Insider Trading & Executive Data
Start Free Trial
37 insider trades in the last year. Go beyond summary counts with transaction-level detail, compensation intelligence, and institutional ownership context.
WAFD INC (WAFD) is a regional bank (Financial Services — Banks - Regional) headquartered in Washington that originates and services commercial and consumer loans, provides deposit and treasury products, and generates fee income from mortgage-related activities and insurance commissions. In the quarter ended June 30, 2025 WaFd reported net income of $61.95M (nine‑month $165.47M) with net interest income pressured by loan runoff even as NIM held near 2.69%; management has been reallocating balances into available-for-sale/held-to-maturity securities and paying down borrowings. Deposits (~$21.4B) remained stable while the bank exited single‑family mortgage origination, reduced noninterest expense via restructuring, and maintained strong capital (company CET1 ~11.8%, bank CET1 ~13.43%). Management highlights active interest‑rate risk hedging, robust liquidity, and elevated but manageable credit metrics (nonperforming assets ~$97M; allowance ~1.03% of loans).
Executive pay at WaFd is likely to emphasize performance metrics tied to traditional bank economics: net interest income and NIM, loan growth/retention, credit quality (NPA levels and allowance coverage), return measures (ROA/ROE) and the efficiency ratio, plus capital and liquidity targets (CET1, borrowings). Given recent strategic moves—exiting single‑family mortgage lending, portfolio reallocation into securities, FDIC premium reductions and restructuring—annual cash bonuses and incentive payouts will likely be adjusted for restructuring savings, provision expense, and one‑time items; long‑term equity awards or deferred compensation are commonly used to align management with multi‑year credit and capital outcomes. Because WaFd faces specific remediation and integration risks (HMDA compliance, merger integration), compensation plans are likely to include risk controls, clawback language and board/risk‑committee oversight to ensure pay reflects prudential and compliance outcomes.
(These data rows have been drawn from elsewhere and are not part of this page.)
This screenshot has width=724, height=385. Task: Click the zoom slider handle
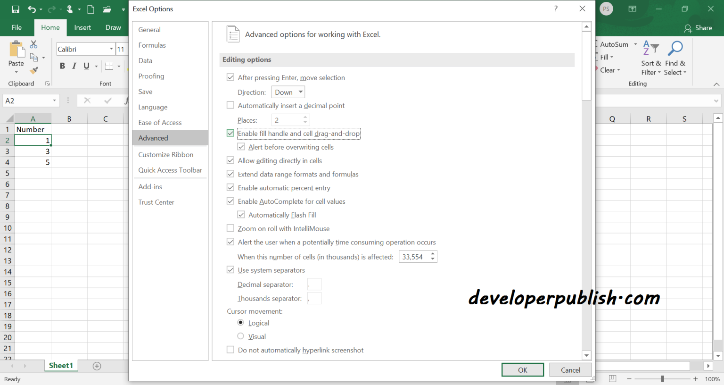[x=662, y=379]
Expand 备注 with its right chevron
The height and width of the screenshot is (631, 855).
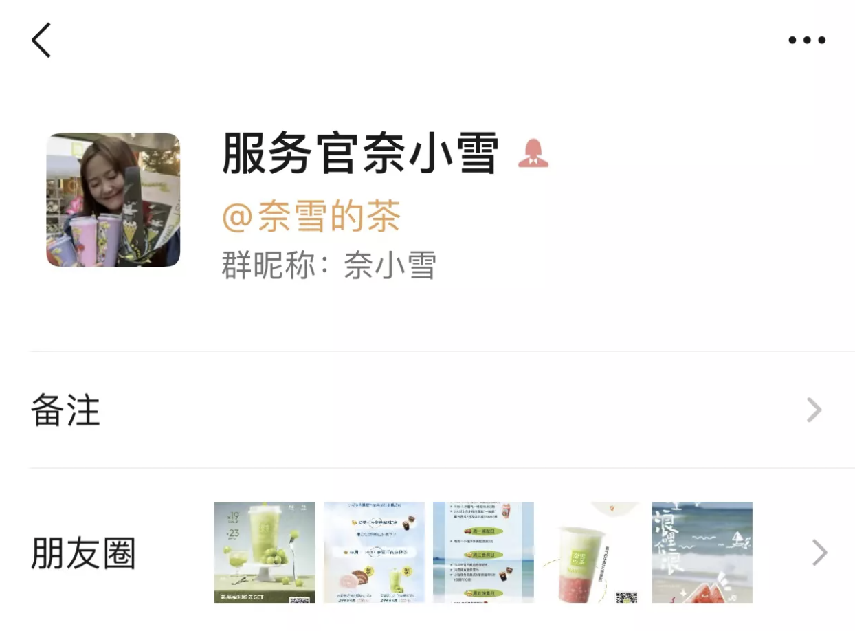(814, 410)
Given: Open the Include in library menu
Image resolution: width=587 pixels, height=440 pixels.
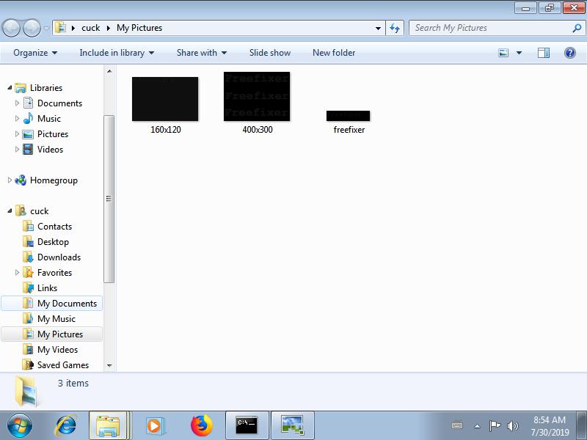Looking at the screenshot, I should coord(117,53).
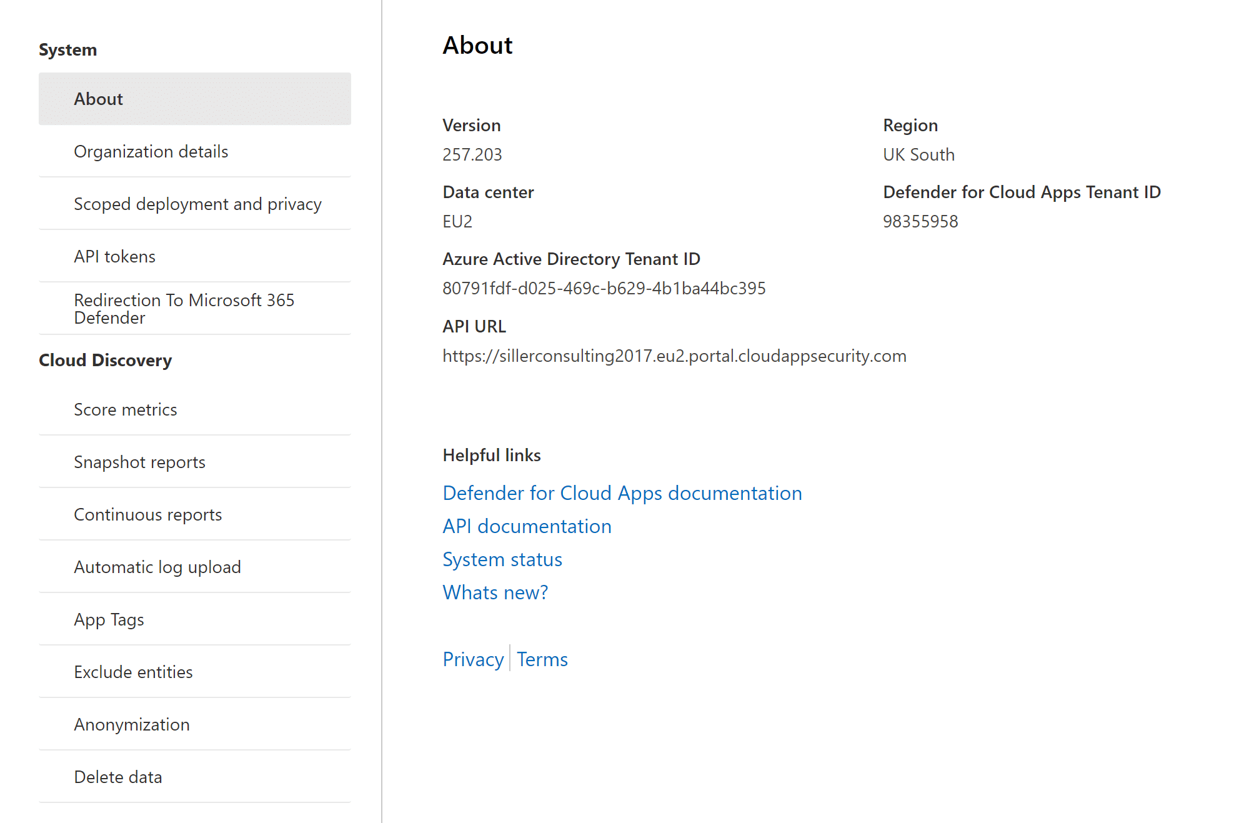The image size is (1259, 823).
Task: Open API tokens settings
Action: pos(115,256)
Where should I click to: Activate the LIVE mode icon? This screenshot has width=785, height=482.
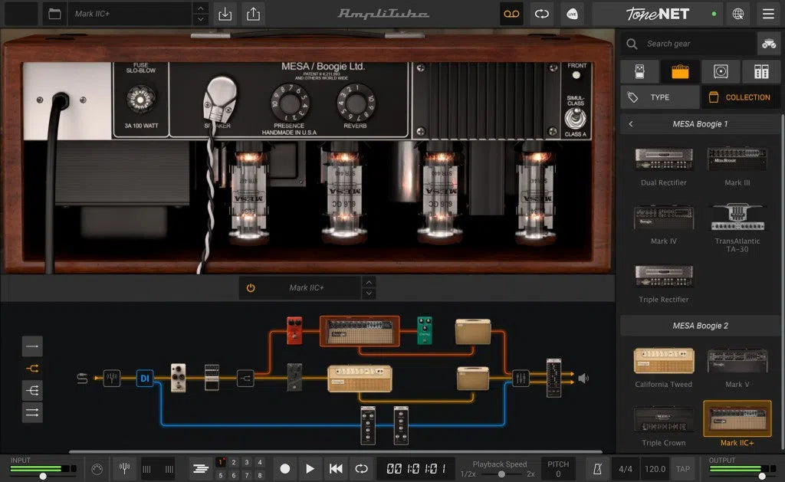[573, 14]
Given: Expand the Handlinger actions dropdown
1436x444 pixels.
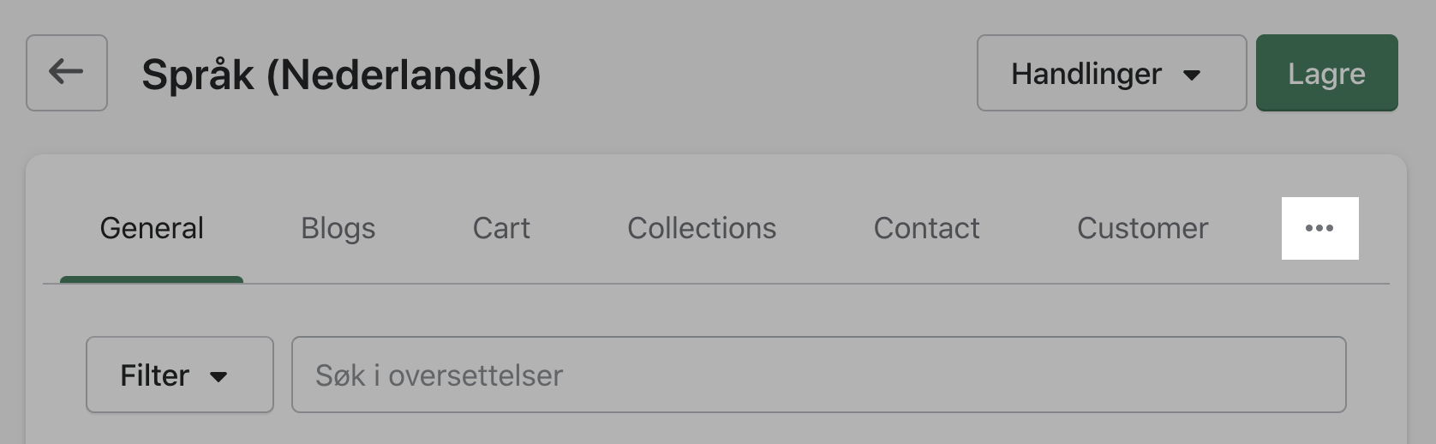Looking at the screenshot, I should (x=1110, y=73).
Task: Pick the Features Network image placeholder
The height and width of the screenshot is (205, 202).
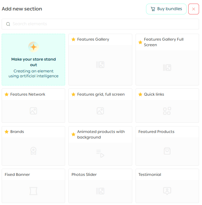Action: 33,111
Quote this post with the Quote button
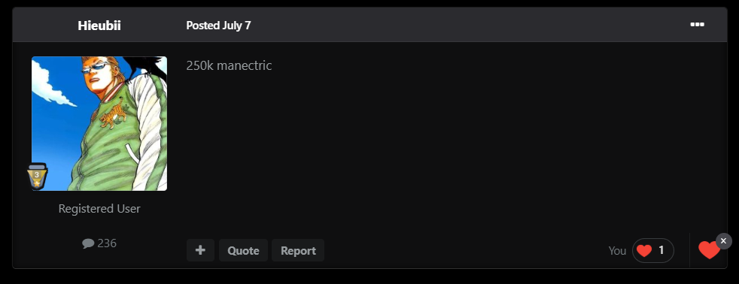739x284 pixels. (x=243, y=250)
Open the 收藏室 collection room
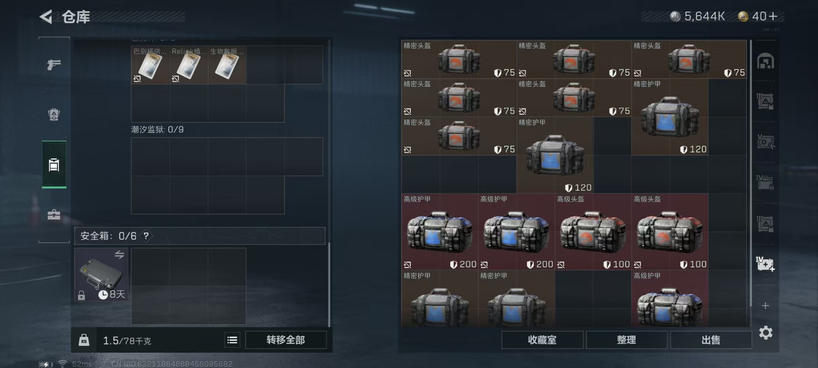This screenshot has height=368, width=818. tap(542, 340)
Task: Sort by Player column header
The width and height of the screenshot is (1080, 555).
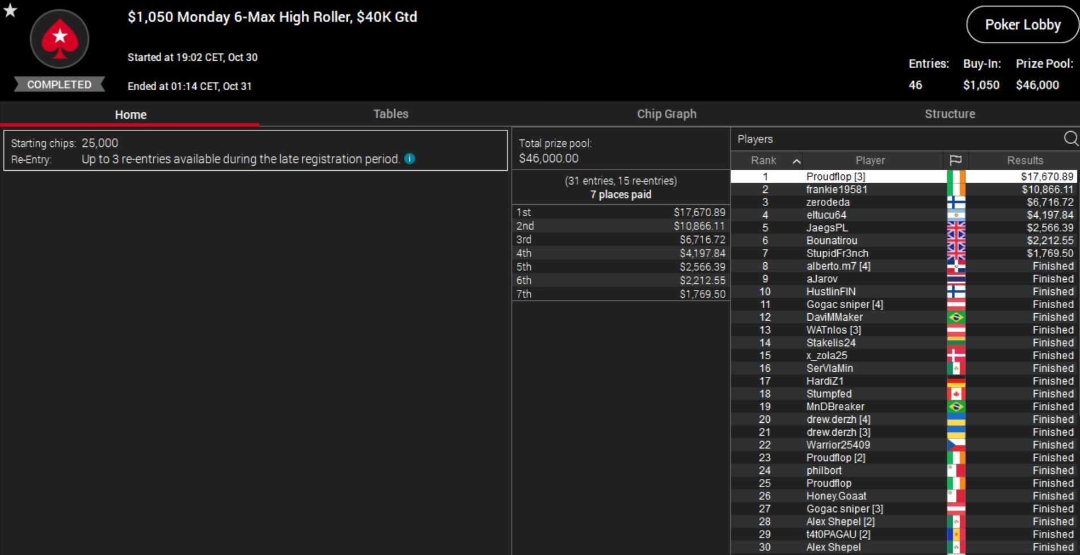Action: (870, 161)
As a regulated bank, WaFd’s insiders face standard restrictions (blackout windows around earnings and material regulatory filings, Form 4 disclosure rules) and frequently use 10b5‑1 plans to manage required trades while avoiding accusations of trading on material non‑public information. Material drivers for insider activity here include loan volume and prepayment trends (mortgage prepayment fees), credit metrics (reserve changes or rising NPAs), and capital/borrowing actions (large securities purchases or paydowns) — all of which can rapidly change outlooks and executive payout prospects. Watch insider purchases/sales clustered around announced reductions in borrowings, capital ratio disclosures, merger integration milestones, or HMDA remediation updates; sustained insider buying after credit weakness can signal management confidence, while opportunistic selling may reflect diversification or realizations from equity‑based compensation vesting.